*What is expected*
From the data below, copy exactly the lines that lie between the one holding "Given: Click inside" and the one holding "The image size is (956, 708).", including both, and nothing more.

*Source data*
■ ■ ■ ■ ■ ■ ■

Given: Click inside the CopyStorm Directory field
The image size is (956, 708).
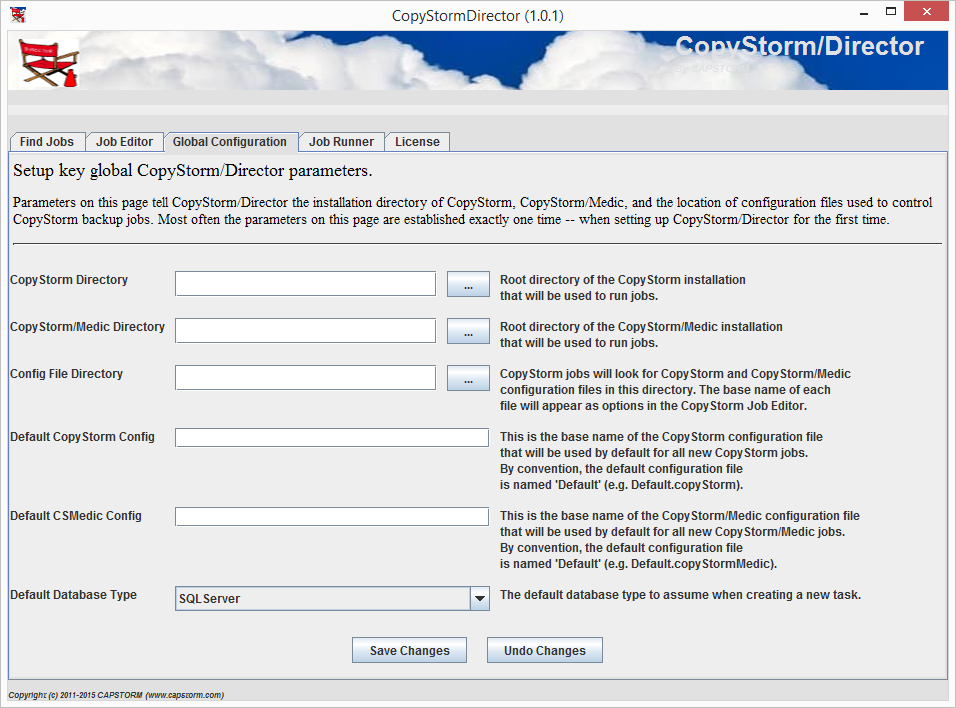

■ ■ ■ ■ ■ ■ ■

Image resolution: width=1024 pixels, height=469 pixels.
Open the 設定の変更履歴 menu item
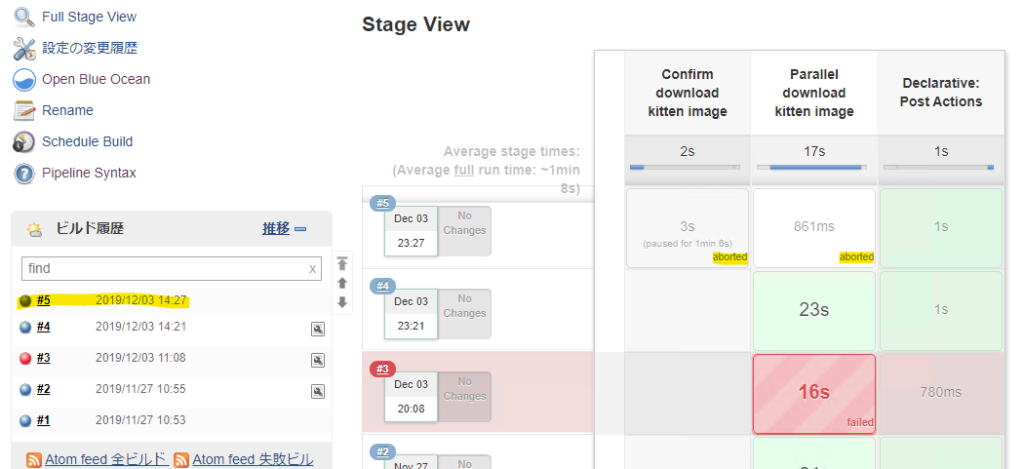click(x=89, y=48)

■ ■ ■ ■ ■ ■ ■

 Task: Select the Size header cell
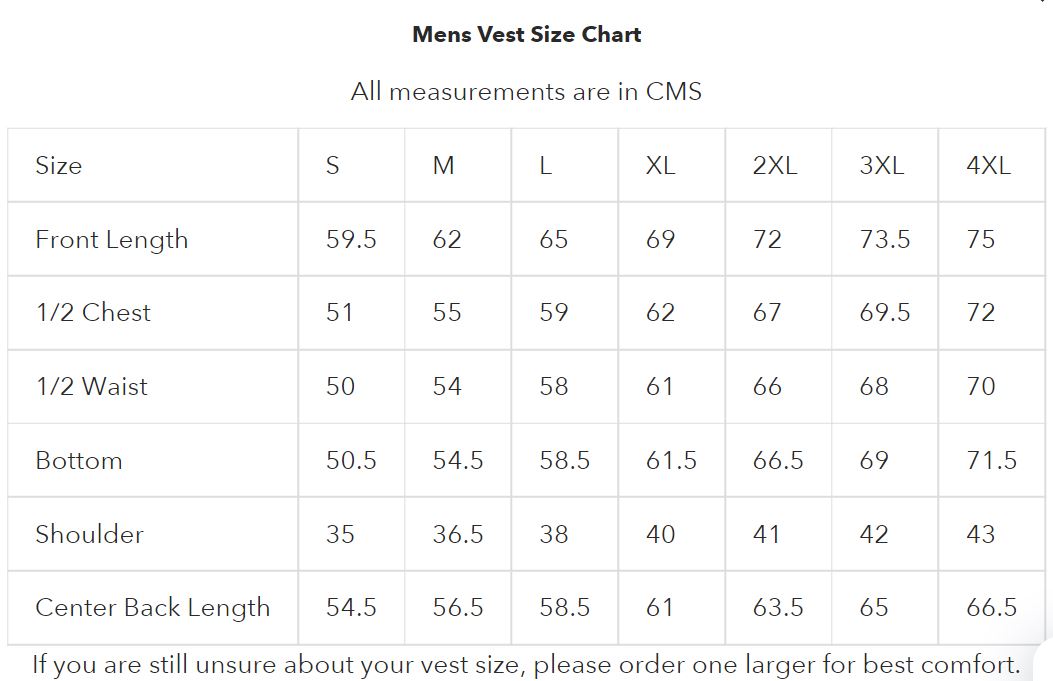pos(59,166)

■ ■ ■ ■ ■ ■ ■

*Exercise answer*
Given: Click inside the CopyStorm Directory field
The image size is (956, 708).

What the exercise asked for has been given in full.